» Exercise task
Copy every entry below character for character, keeping each line as it appears.

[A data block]
====
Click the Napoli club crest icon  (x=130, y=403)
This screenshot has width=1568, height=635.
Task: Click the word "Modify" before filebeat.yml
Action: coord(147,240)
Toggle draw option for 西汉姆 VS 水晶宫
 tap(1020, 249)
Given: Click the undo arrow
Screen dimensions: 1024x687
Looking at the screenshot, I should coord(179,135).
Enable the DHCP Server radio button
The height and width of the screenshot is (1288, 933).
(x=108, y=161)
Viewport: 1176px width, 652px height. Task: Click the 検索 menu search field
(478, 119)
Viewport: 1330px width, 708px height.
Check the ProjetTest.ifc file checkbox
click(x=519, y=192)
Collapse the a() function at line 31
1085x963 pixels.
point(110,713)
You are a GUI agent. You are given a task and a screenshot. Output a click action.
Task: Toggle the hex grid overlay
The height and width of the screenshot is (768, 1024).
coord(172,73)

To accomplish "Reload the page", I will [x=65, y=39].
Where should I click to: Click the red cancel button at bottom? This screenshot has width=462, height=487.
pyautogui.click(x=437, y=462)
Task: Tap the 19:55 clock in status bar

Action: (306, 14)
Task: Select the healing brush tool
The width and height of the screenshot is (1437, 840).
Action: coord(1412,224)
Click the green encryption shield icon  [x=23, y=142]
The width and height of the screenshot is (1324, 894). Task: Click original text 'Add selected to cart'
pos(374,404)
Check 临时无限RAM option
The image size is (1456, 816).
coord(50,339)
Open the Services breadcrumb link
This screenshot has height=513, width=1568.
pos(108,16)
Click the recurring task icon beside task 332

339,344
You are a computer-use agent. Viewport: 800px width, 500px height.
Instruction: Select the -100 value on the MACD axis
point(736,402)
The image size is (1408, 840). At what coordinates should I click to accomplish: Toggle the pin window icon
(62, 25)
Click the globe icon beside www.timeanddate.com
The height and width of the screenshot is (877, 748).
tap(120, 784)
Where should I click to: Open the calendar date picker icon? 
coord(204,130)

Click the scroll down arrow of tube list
====
» Problem solution
Click the Napoli club crest icon  (x=130, y=403)
This screenshot has width=1568, height=635.
Task: Click the word "Modify" before filebeat.yml
Action: coord(147,240)
Toggle draw option for 西汉姆 VS 水晶宫
 tap(1020, 249)
Given: Click the undo arrow
Screen dimensions: 1024x687
Looking at the screenshot, I should coord(179,135).
Enable the DHCP Server radio button
The height and width of the screenshot is (1288, 933).
(x=108, y=161)
Viewport: 1176px width, 652px height. Task: Click the 検索 menu search field
(478, 119)
Viewport: 1330px width, 708px height.
Check the ProjetTest.ifc file checkbox
click(x=519, y=192)
Collapse the a() function at line 31
1085x963 pixels.
point(110,713)
You are a GUI agent. You are given a task and a screenshot. Output a click action.
Task: Toggle the hex grid overlay
The height and width of the screenshot is (768, 1024).
coord(172,73)

To accomplish "Reload the page", I will [x=65, y=39].
Where should I click to: Click the red cancel button at bottom? This screenshot has width=462, height=487.
pyautogui.click(x=437, y=462)
Task: Tap the 19:55 clock in status bar

Action: (306, 14)
Task: Select the healing brush tool
The width and height of the screenshot is (1437, 840).
Action: coord(1412,224)
Click the green encryption shield icon  [x=23, y=142]
The width and height of the screenshot is (1324, 894). Task: Click original text 'Add selected to cart'
pos(374,404)
Check 临时无限RAM option
The image size is (1456, 816).
coord(50,339)
Open the Services breadcrumb link
This screenshot has height=513, width=1568.
pos(108,16)
Click the recurring task icon beside task 332

339,344
You are a computer-use agent. Viewport: 800px width, 500px height.
Instruction: Select the -100 value on the MACD axis
point(736,402)
The image size is (1408, 840). At what coordinates should I click to accomplish: Toggle the pin window icon
(62, 25)
Click the globe icon beside www.timeanddate.com
The height and width of the screenshot is (877, 748).
tap(120, 784)
Where should I click to: Open the calendar date picker icon? 
coord(204,130)

Click the scroll down arrow of tube list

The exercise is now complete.